• **Deine Aufgabe**
Gib aus dem Material unten die Zeilen unverändert wieder, beginnend mit der Zeile mit „Given: Decrease maximum“ und weiter bis einschließlich der Zeile mit „tap(23, 42)“.

• **Vorliegendes Material**
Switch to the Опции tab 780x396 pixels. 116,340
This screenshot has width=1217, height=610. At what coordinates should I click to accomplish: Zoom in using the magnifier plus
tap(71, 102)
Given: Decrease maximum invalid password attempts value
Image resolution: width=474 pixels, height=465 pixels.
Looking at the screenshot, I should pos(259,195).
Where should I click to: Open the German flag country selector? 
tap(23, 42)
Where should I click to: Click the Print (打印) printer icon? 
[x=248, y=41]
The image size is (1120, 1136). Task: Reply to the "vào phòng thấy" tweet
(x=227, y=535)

---

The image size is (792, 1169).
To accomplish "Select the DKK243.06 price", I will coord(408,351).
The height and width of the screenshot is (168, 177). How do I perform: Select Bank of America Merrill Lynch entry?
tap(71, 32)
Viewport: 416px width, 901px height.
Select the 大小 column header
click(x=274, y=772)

==

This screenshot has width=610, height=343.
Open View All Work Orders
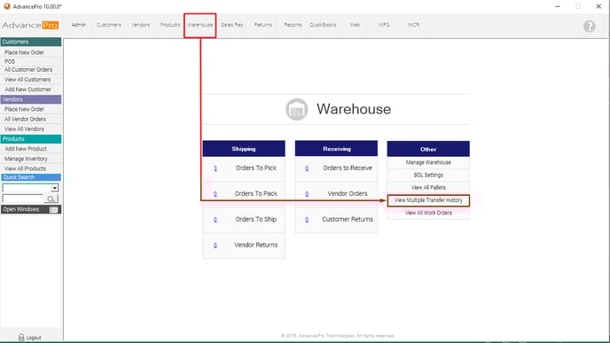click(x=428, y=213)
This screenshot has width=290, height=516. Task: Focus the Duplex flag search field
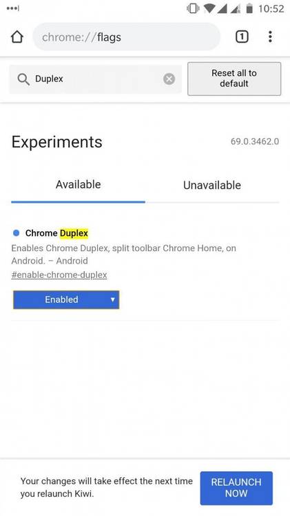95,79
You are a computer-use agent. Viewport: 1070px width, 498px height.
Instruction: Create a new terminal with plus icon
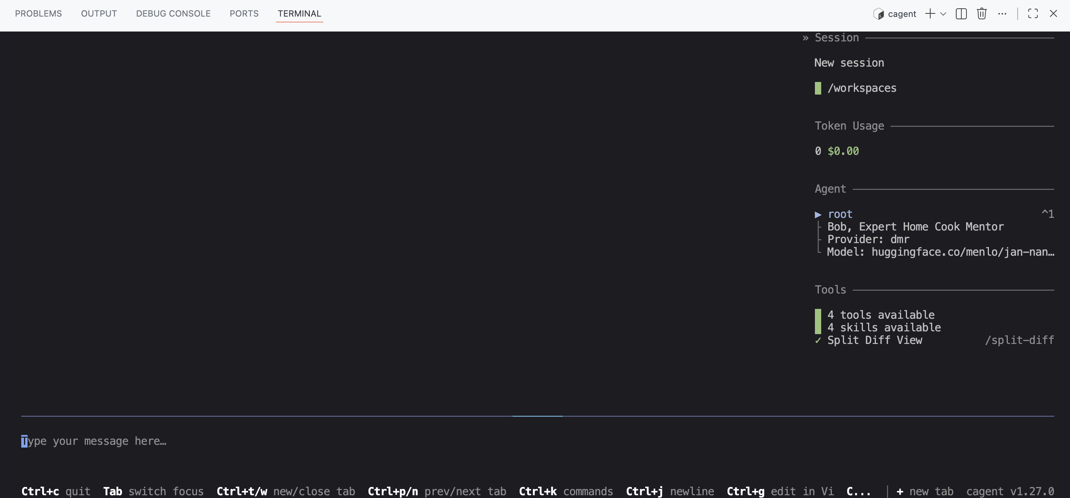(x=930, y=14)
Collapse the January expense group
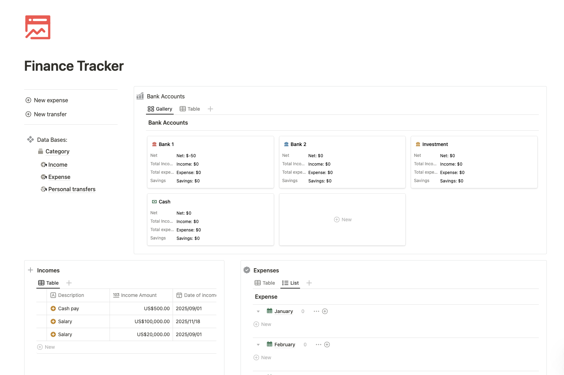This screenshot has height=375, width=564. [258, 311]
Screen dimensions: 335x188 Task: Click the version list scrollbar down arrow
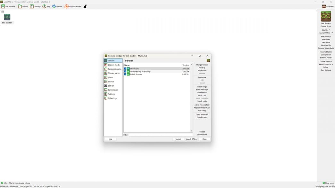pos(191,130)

• **Richtige Lösung**
Given: Decrease maximum invalid password attempts value
Image resolution: width=474 pixels, height=465 pixels.
Looking at the screenshot, I should pos(259,195).
Where should I click to: Open the German flag country selector? 
tap(23, 42)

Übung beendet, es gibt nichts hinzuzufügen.